§ Exercise aim:
Working from the records below, return word for word the line that contains "Task: Switch to" and each line after it, ending with the last. Skip all pictures.
======== Excerpted records
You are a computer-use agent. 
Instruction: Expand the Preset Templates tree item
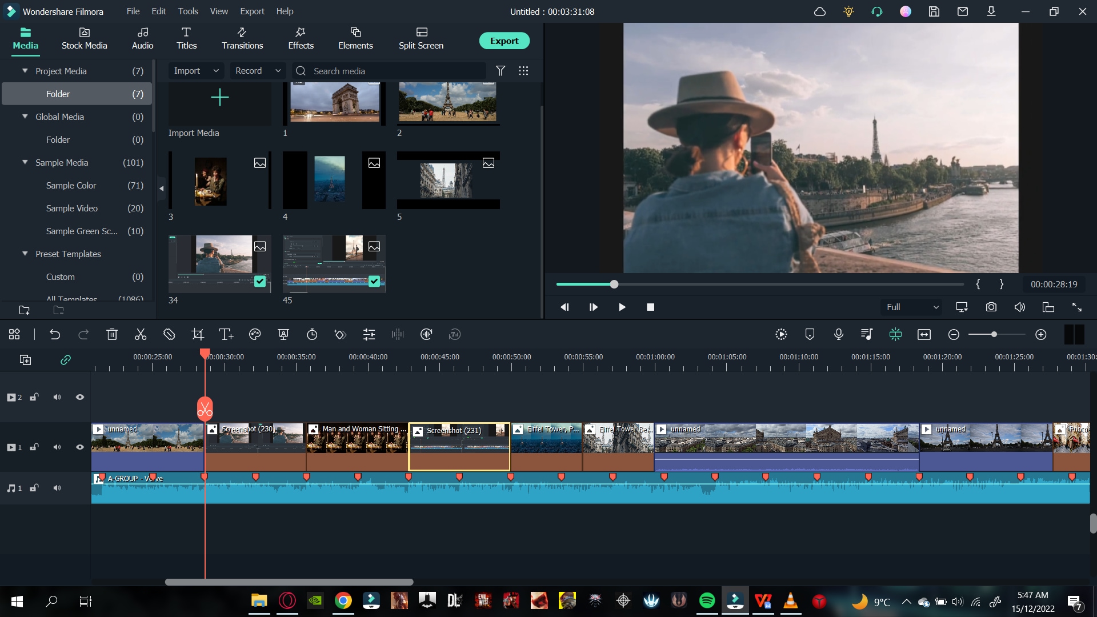tap(25, 254)
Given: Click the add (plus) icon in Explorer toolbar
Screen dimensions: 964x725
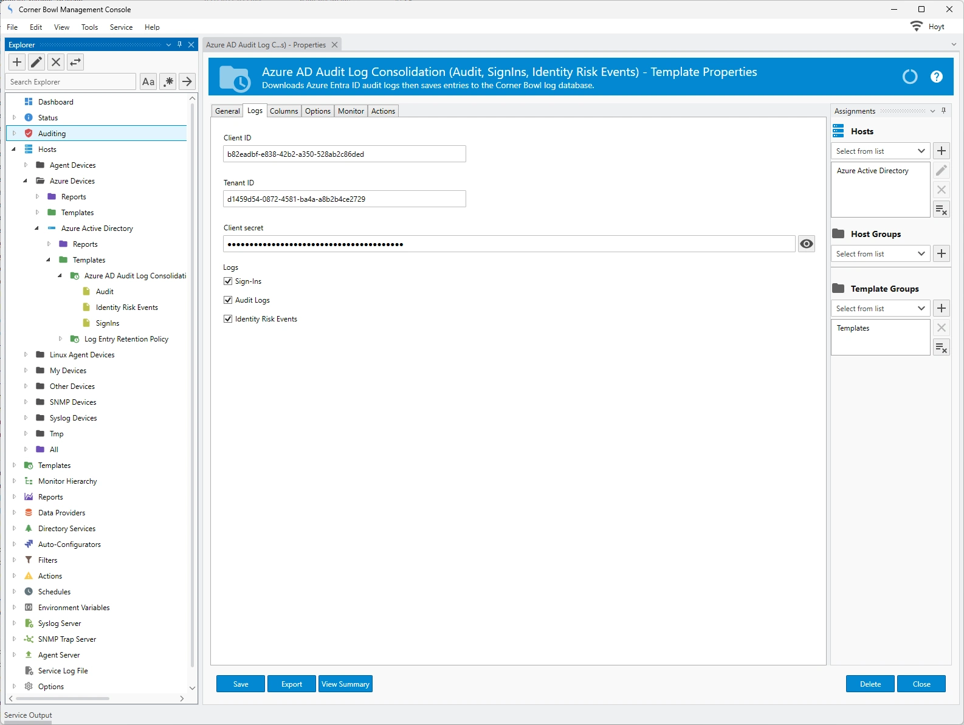Looking at the screenshot, I should [17, 62].
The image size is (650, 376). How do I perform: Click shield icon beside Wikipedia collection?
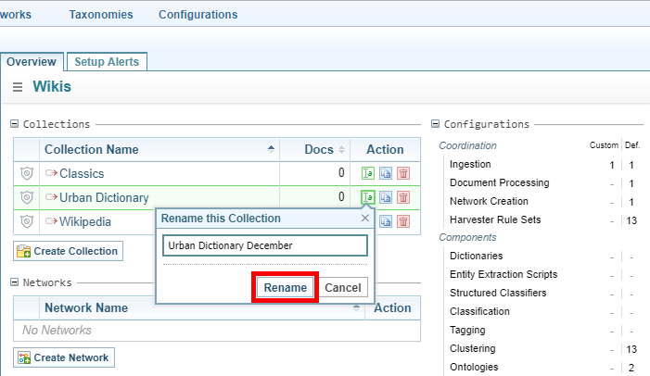click(26, 221)
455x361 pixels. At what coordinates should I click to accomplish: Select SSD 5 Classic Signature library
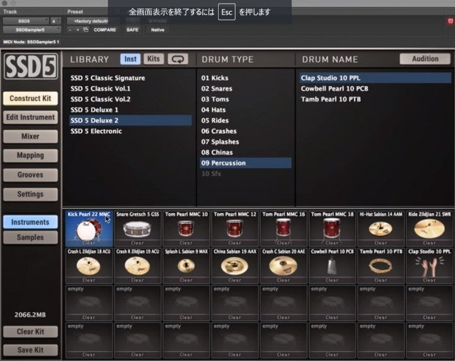[x=107, y=78]

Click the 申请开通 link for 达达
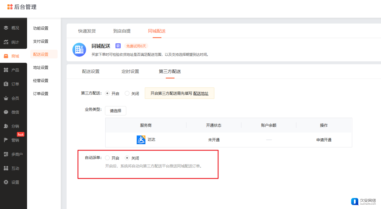click(324, 140)
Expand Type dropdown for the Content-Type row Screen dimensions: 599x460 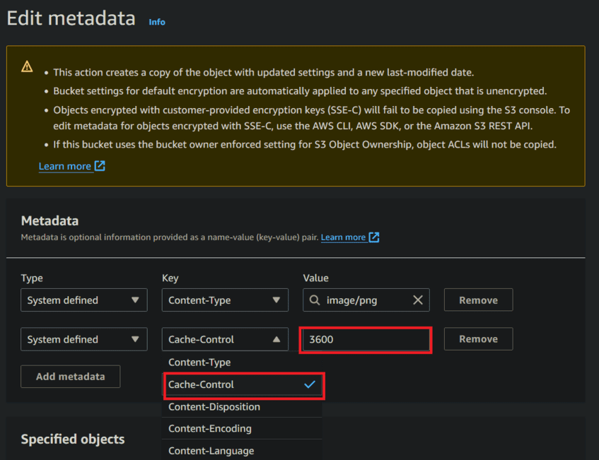(83, 300)
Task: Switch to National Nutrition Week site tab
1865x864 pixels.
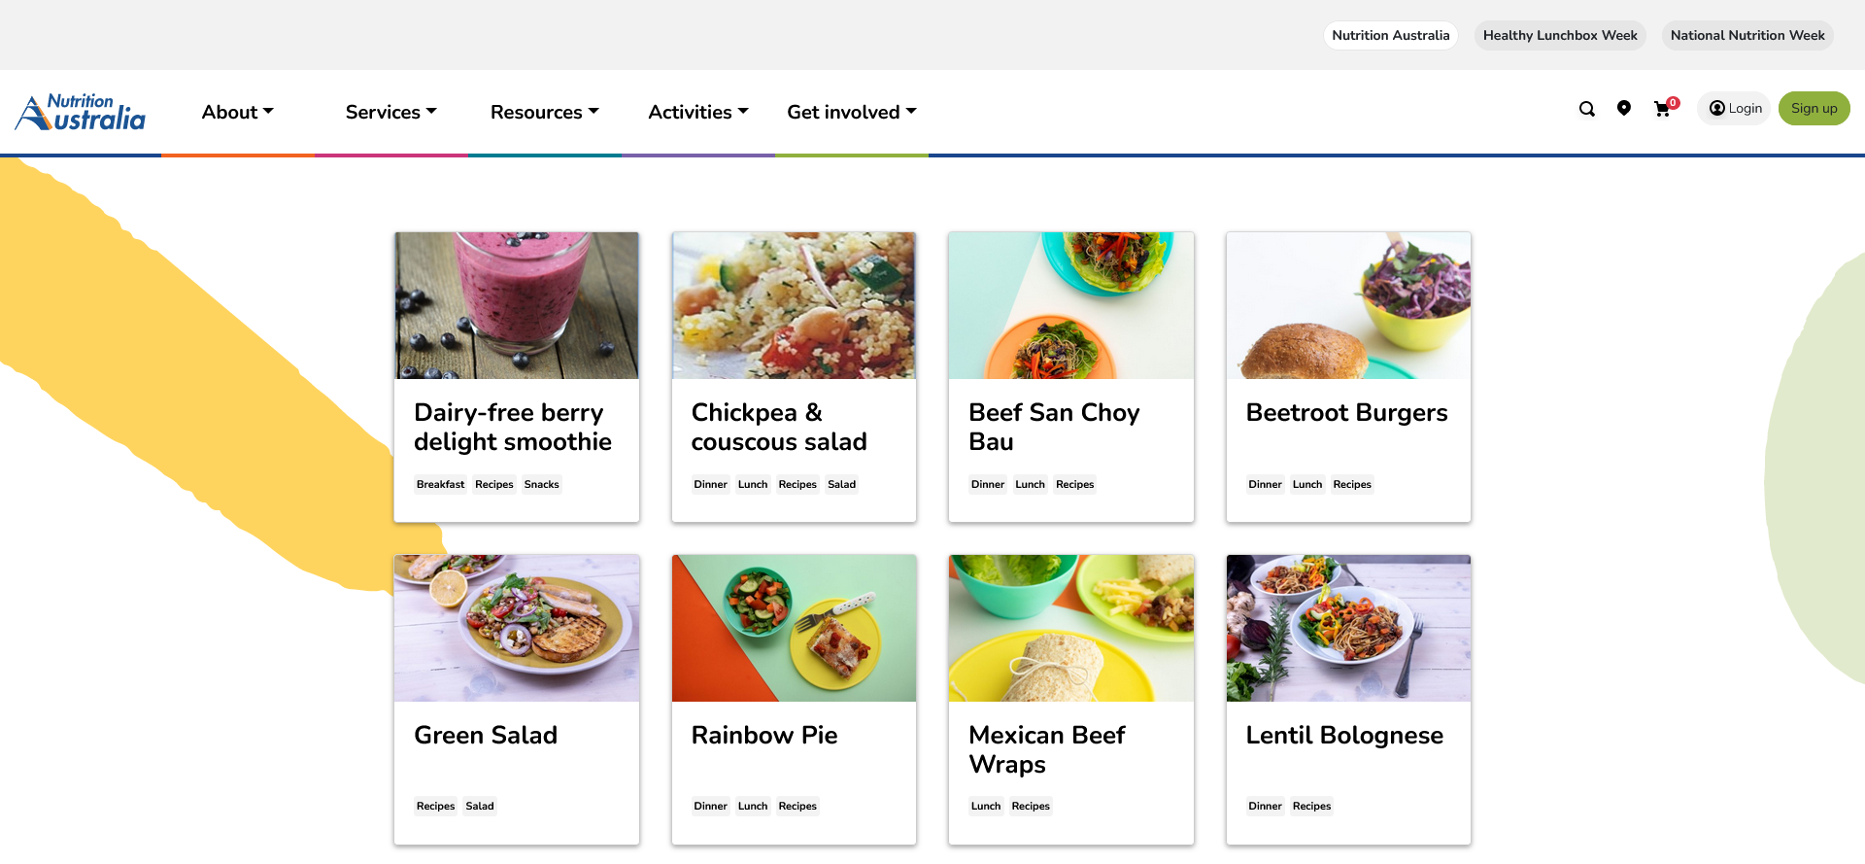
================
§ Your response:
Task: Switch to National Nutrition Week site tab
1865x864 pixels.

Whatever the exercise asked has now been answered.